» **PROBLEM STATEMENT**: Output, word for word, each line from the one with "Given: Click the List breadcrumb label" through the end of the listing below, excluding every picture.

» **MATERIAL PROVIDED**:
*** Begin section ***

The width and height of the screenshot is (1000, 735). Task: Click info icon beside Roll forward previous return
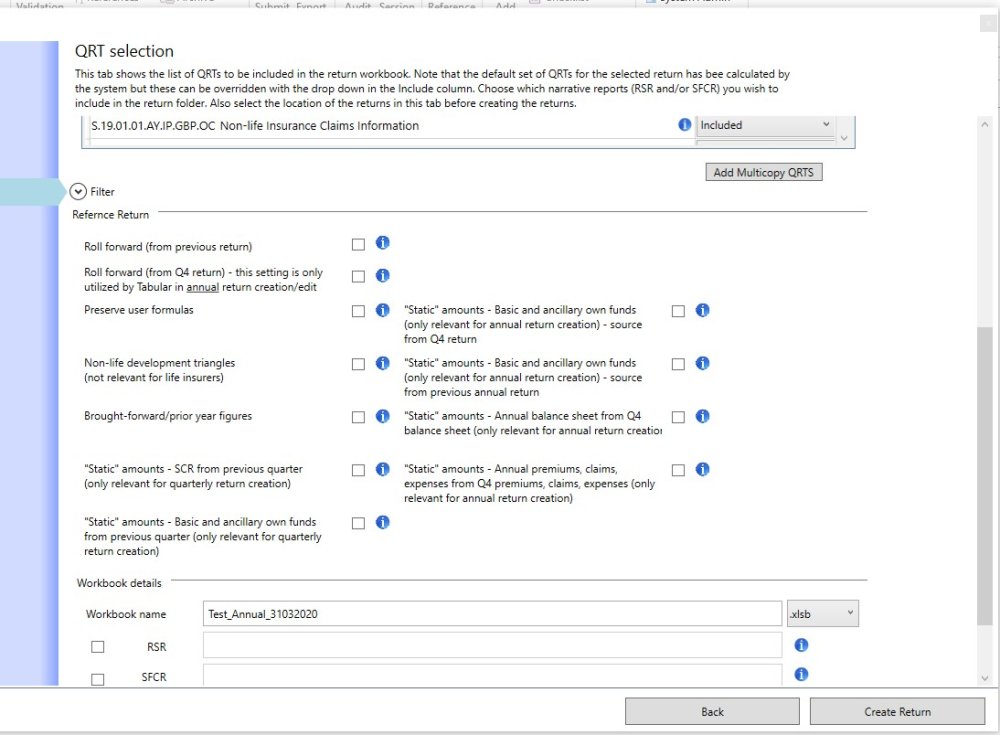(x=381, y=243)
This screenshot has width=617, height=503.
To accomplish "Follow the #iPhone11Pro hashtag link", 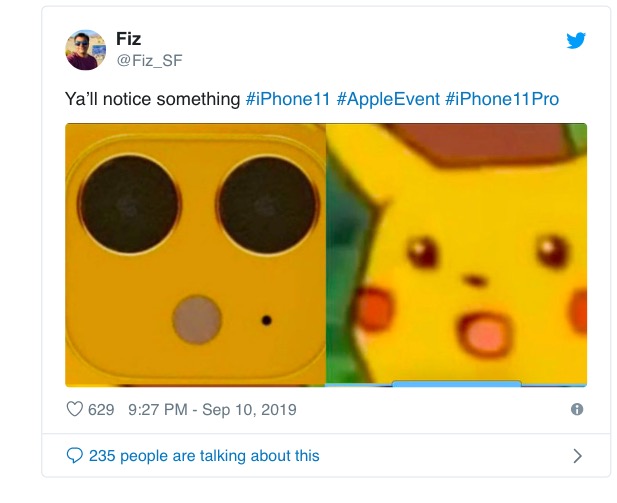I will [x=502, y=99].
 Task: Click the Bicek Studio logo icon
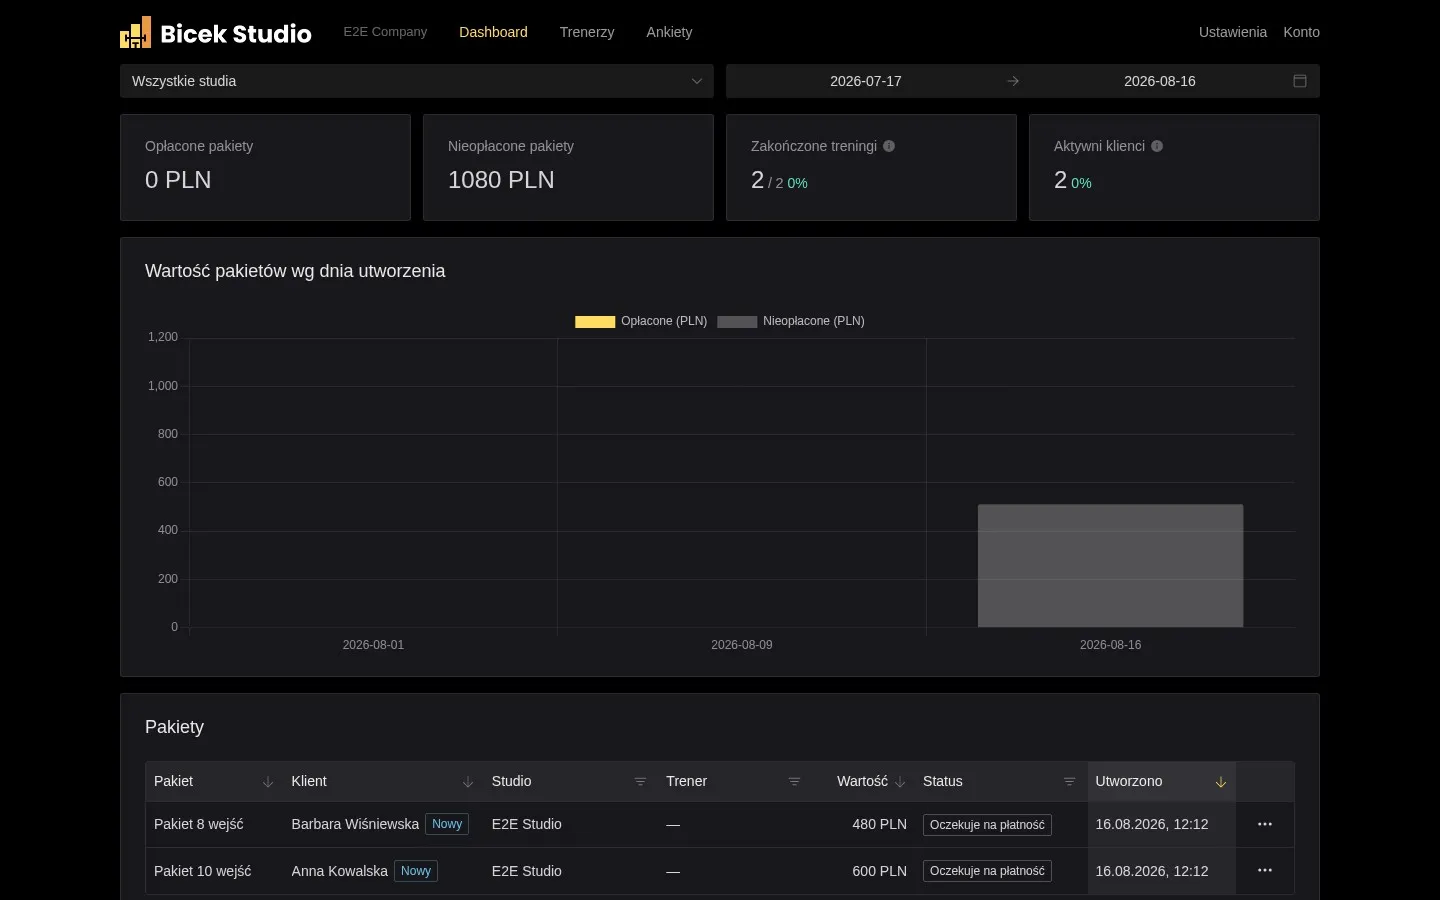[x=136, y=32]
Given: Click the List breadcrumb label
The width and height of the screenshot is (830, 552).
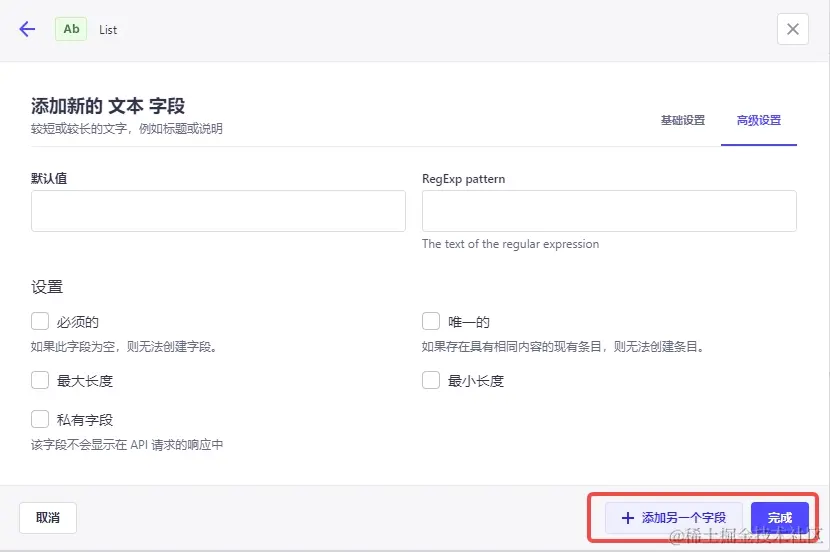Looking at the screenshot, I should coord(108,30).
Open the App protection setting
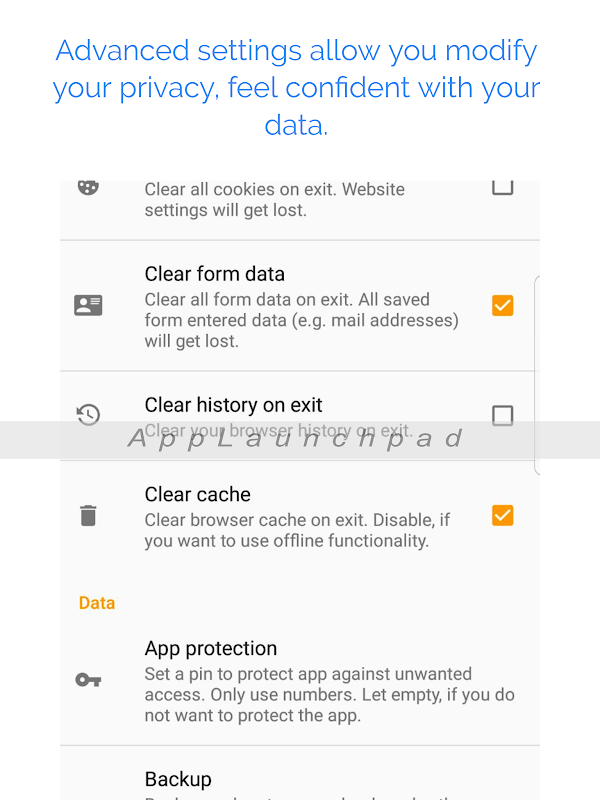600x800 pixels. tap(210, 648)
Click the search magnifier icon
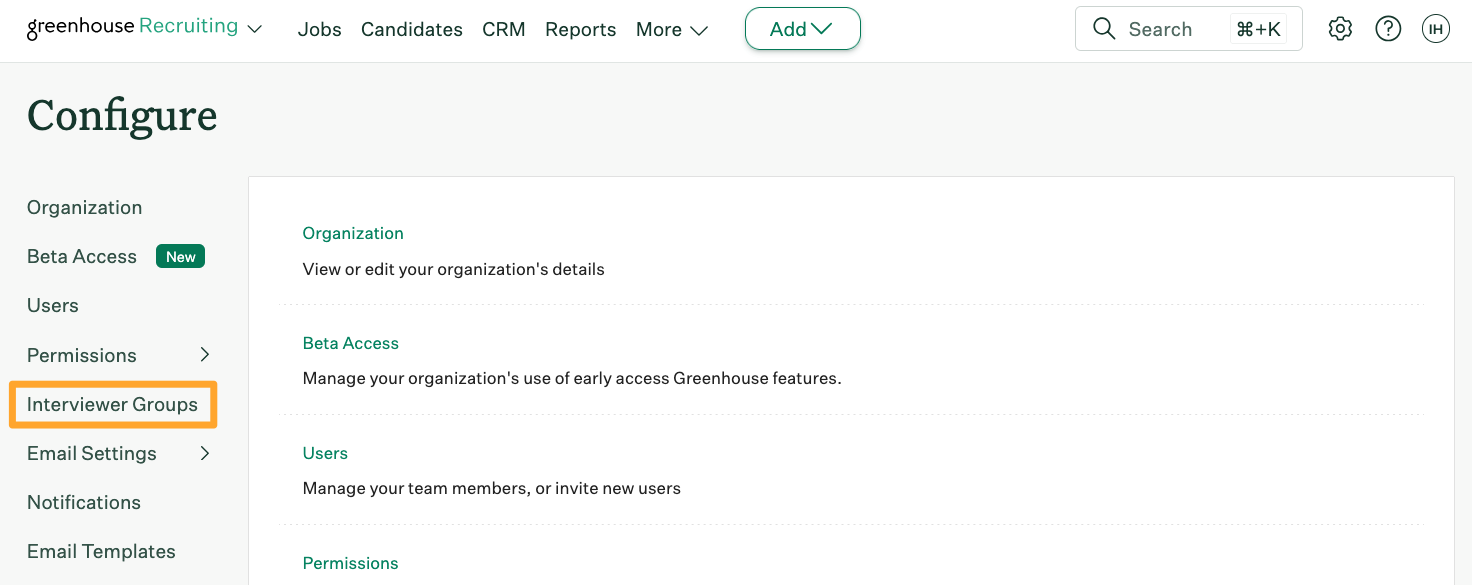Image resolution: width=1472 pixels, height=585 pixels. pos(1104,29)
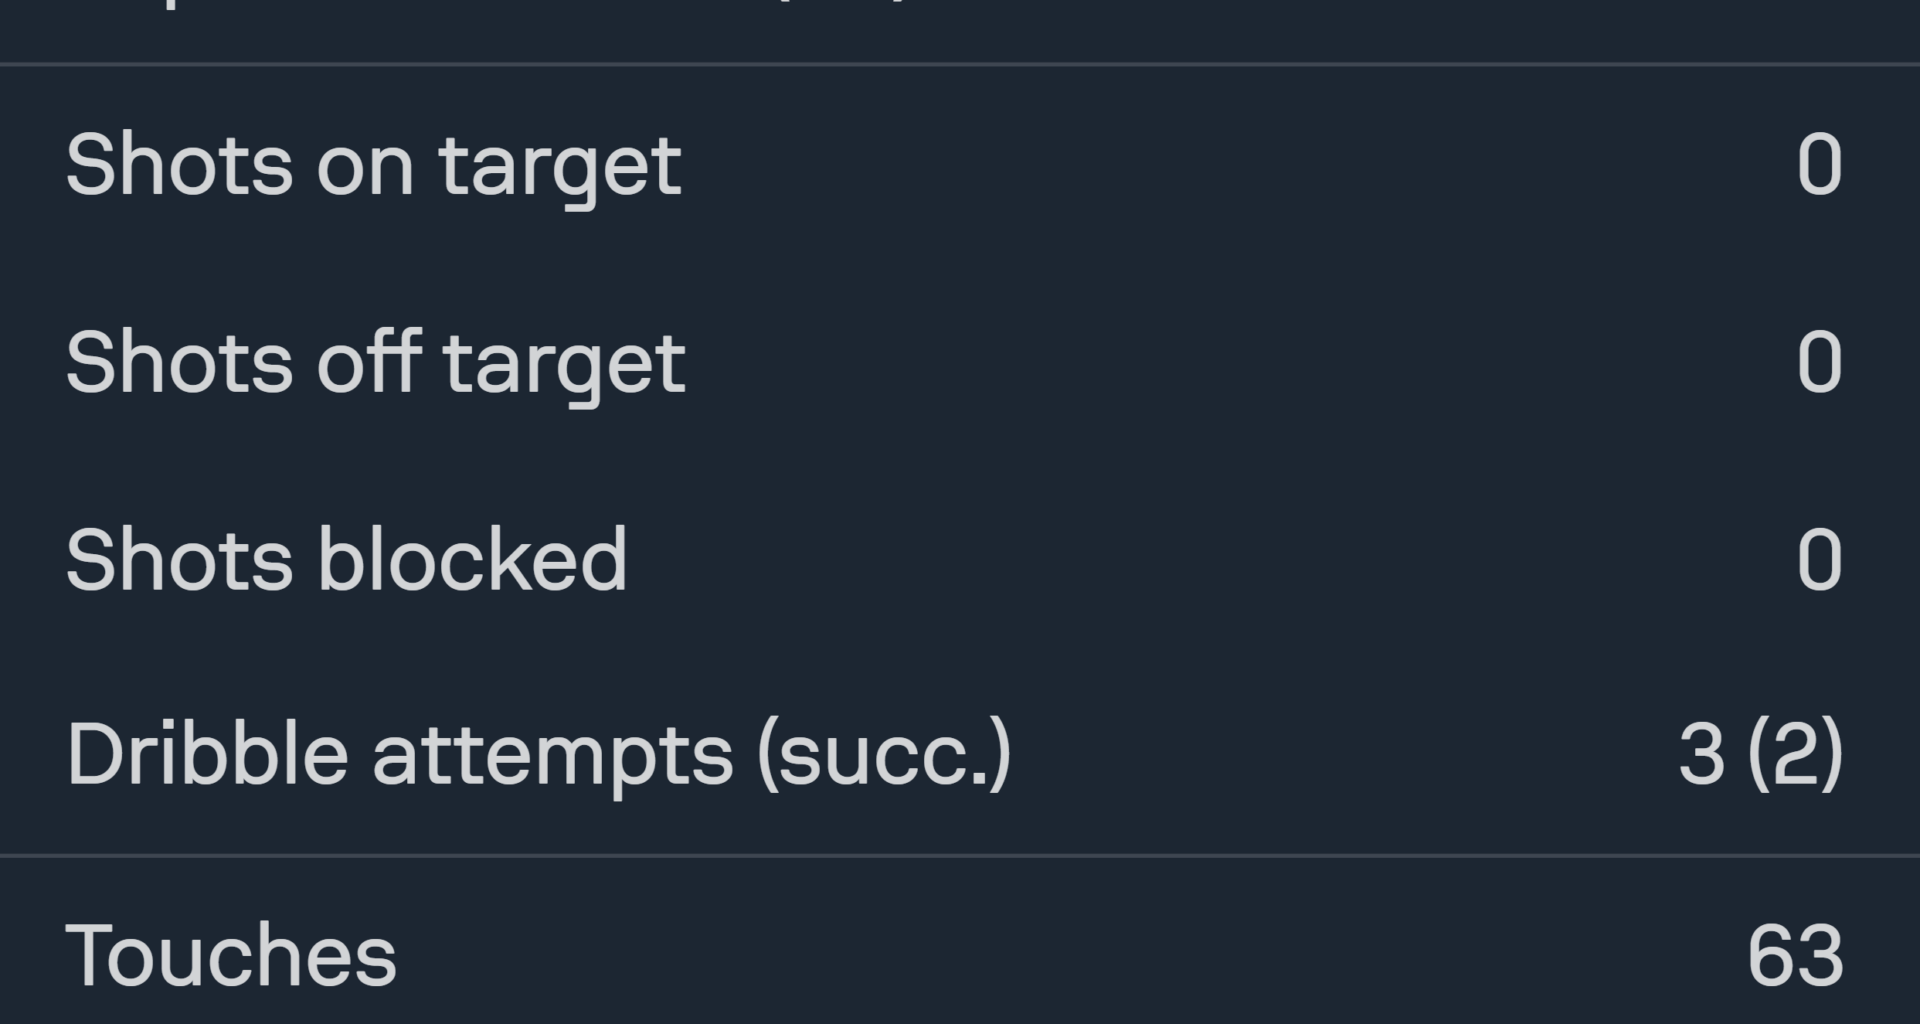The width and height of the screenshot is (1920, 1024).
Task: Click the Shots on target value 0
Action: tap(1819, 165)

*** End section ***

» **OUTPUT FOR THIS EXERCISE**:
Given: Click the List breadcrumb label
The width and height of the screenshot is (830, 552).
Looking at the screenshot, I should coord(108,30).
Open the App protection setting
600x800 pixels. tap(210, 648)
Click the search magnifier icon
Image resolution: width=1472 pixels, height=585 pixels. pos(1104,29)
The width and height of the screenshot is (1920, 1024).
Task: Click the Shots on target value 0
Action: tap(1819, 165)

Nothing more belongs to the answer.